● Exercise description: Copy out the lines of the listing that begin with the line containing "Select the CENTRAL SAINT MARTINS tag" and run through the line containing "point(884,286)", keeping every character as it appears.

★ ★ ★ ★

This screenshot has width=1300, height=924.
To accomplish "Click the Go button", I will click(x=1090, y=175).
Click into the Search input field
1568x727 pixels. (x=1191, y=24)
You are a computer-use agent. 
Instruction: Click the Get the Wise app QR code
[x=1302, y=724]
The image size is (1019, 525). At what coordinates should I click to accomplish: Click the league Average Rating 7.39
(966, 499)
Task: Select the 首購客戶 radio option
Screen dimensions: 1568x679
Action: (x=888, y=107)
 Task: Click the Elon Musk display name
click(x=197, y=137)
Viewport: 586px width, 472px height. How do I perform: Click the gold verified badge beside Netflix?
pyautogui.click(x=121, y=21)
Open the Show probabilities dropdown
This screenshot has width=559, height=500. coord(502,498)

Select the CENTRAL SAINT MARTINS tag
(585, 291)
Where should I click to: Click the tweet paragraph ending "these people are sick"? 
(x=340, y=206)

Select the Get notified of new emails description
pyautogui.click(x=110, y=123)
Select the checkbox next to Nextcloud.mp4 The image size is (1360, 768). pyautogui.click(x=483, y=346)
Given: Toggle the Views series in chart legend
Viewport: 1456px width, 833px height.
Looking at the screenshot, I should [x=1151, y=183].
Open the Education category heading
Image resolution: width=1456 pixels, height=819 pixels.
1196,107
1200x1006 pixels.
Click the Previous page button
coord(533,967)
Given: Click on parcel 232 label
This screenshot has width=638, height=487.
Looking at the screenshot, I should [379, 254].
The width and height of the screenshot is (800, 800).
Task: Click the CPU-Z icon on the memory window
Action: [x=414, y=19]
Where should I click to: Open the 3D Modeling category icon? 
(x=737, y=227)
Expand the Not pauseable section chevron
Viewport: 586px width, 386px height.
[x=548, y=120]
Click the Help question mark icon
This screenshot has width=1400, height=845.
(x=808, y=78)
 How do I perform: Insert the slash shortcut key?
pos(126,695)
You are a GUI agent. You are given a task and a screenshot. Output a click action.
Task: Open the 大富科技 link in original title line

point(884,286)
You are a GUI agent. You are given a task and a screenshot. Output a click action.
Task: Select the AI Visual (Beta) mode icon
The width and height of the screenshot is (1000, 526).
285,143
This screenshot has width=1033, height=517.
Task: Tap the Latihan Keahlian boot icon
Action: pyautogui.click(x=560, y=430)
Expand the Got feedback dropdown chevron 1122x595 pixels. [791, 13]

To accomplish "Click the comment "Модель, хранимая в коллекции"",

★ ★ ★ ★

● Correct output:
Select the CENTRAL SAINT MARTINS tag
(585, 291)
Where should I click to: Click the tweet paragraph ending "these people are sick"? 
(x=340, y=206)

Select the Get notified of new emails description
pyautogui.click(x=110, y=123)
Select the checkbox next to Nextcloud.mp4 The image size is (1360, 768). pyautogui.click(x=483, y=346)
Given: Toggle the Views series in chart legend
Viewport: 1456px width, 833px height.
Looking at the screenshot, I should [x=1151, y=183].
Open the Education category heading
Image resolution: width=1456 pixels, height=819 pixels.
1196,107
1200x1006 pixels.
Click the Previous page button
coord(533,967)
Given: Click on parcel 232 label
This screenshot has width=638, height=487.
Looking at the screenshot, I should [379, 254].
The width and height of the screenshot is (800, 800).
Task: Click the CPU-Z icon on the memory window
Action: [x=414, y=19]
Where should I click to: Open the 3D Modeling category icon? 
(x=737, y=227)
Expand the Not pauseable section chevron
Viewport: 586px width, 386px height.
[x=548, y=120]
Click the Help question mark icon
This screenshot has width=1400, height=845.
(x=808, y=78)
 How do I perform: Insert the slash shortcut key?
pos(126,695)
You are a GUI agent. You are given a task and a screenshot. Output a click action.
Task: Open the 大富科技 link in original title line

point(884,286)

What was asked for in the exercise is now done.